» MATERIAL PROVIDED:
================================
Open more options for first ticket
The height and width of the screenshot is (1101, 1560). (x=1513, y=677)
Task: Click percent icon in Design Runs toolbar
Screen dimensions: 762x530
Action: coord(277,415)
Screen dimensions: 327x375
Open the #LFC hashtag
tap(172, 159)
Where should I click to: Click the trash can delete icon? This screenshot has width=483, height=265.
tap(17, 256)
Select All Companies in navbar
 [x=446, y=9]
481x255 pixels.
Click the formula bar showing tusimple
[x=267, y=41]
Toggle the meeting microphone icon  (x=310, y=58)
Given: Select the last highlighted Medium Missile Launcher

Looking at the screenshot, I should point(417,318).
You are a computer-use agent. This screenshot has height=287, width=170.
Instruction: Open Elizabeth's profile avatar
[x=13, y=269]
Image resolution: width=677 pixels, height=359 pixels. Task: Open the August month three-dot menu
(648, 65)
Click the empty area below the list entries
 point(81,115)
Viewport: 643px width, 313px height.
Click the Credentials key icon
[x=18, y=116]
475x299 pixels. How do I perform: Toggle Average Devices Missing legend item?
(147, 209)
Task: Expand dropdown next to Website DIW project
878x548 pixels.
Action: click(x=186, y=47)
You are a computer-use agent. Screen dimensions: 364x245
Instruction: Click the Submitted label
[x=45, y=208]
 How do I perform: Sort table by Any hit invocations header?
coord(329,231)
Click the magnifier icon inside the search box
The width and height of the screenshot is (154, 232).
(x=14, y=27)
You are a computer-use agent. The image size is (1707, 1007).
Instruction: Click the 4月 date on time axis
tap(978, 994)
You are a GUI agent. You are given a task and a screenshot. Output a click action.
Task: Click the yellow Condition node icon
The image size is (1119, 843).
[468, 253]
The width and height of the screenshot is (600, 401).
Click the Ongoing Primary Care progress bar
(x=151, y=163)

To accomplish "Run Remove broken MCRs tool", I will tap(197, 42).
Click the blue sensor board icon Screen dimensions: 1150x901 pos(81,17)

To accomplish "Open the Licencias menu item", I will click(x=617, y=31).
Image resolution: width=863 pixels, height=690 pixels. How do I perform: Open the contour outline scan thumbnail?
================================
» DO THIS: Copy out all the material above again, switching every "Screen dimensions" to "Display size". Leave everything else unchanged.

» FINISHED ANSWER:
Open more options for first ticket
The height and width of the screenshot is (1101, 1560). (x=1513, y=677)
Task: Click percent icon in Design Runs toolbar
Display size: 762x530
Action: coord(277,415)
Display size: 327x375
Open the #LFC hashtag
tap(172, 159)
Where should I click to: Click the trash can delete icon? This screenshot has width=483, height=265.
tap(17, 256)
Select All Companies in navbar
 [x=446, y=9]
481x255 pixels.
Click the formula bar showing tusimple
[x=267, y=41]
Toggle the meeting microphone icon  (x=310, y=58)
Given: Select the last highlighted Medium Missile Launcher

Looking at the screenshot, I should point(417,318).
You are a computer-use agent. This screenshot has height=287, width=170.
Instruction: Open Elizabeth's profile avatar
[x=13, y=269]
Image resolution: width=677 pixels, height=359 pixels. Task: Open the August month three-dot menu
(648, 65)
Click the empty area below the list entries
 point(81,115)
Viewport: 643px width, 313px height.
Click the Credentials key icon
[x=18, y=116]
475x299 pixels. How do I perform: Toggle Average Devices Missing legend item?
(147, 209)
Task: Expand dropdown next to Website DIW project
878x548 pixels.
Action: click(x=186, y=47)
You are a computer-use agent. Display size: 364x245
Instruction: Click the Submitted label
[x=45, y=208]
 How do I perform: Sort table by Any hit invocations header?
coord(329,231)
Click the magnifier icon inside the search box
The width and height of the screenshot is (154, 232).
(x=14, y=27)
You are a computer-use agent. The image size is (1707, 1007).
Instruction: Click the 4月 date on time axis
tap(978, 994)
You are a GUI agent. You are given a task and a screenshot. Output a click action.
Task: Click the yellow Condition node icon
The image size is (1119, 843).
[468, 253]
The width and height of the screenshot is (600, 401).
Click the Ongoing Primary Care progress bar
(x=151, y=163)

To accomplish "Run Remove broken MCRs tool", I will tap(197, 42).
Click the blue sensor board icon Display size: 1150x901 pos(81,17)

To accomplish "Open the Licencias menu item", I will click(x=617, y=31).
Image resolution: width=863 pixels, height=690 pixels. How do I perform: Open the contour outline scan thumbnail?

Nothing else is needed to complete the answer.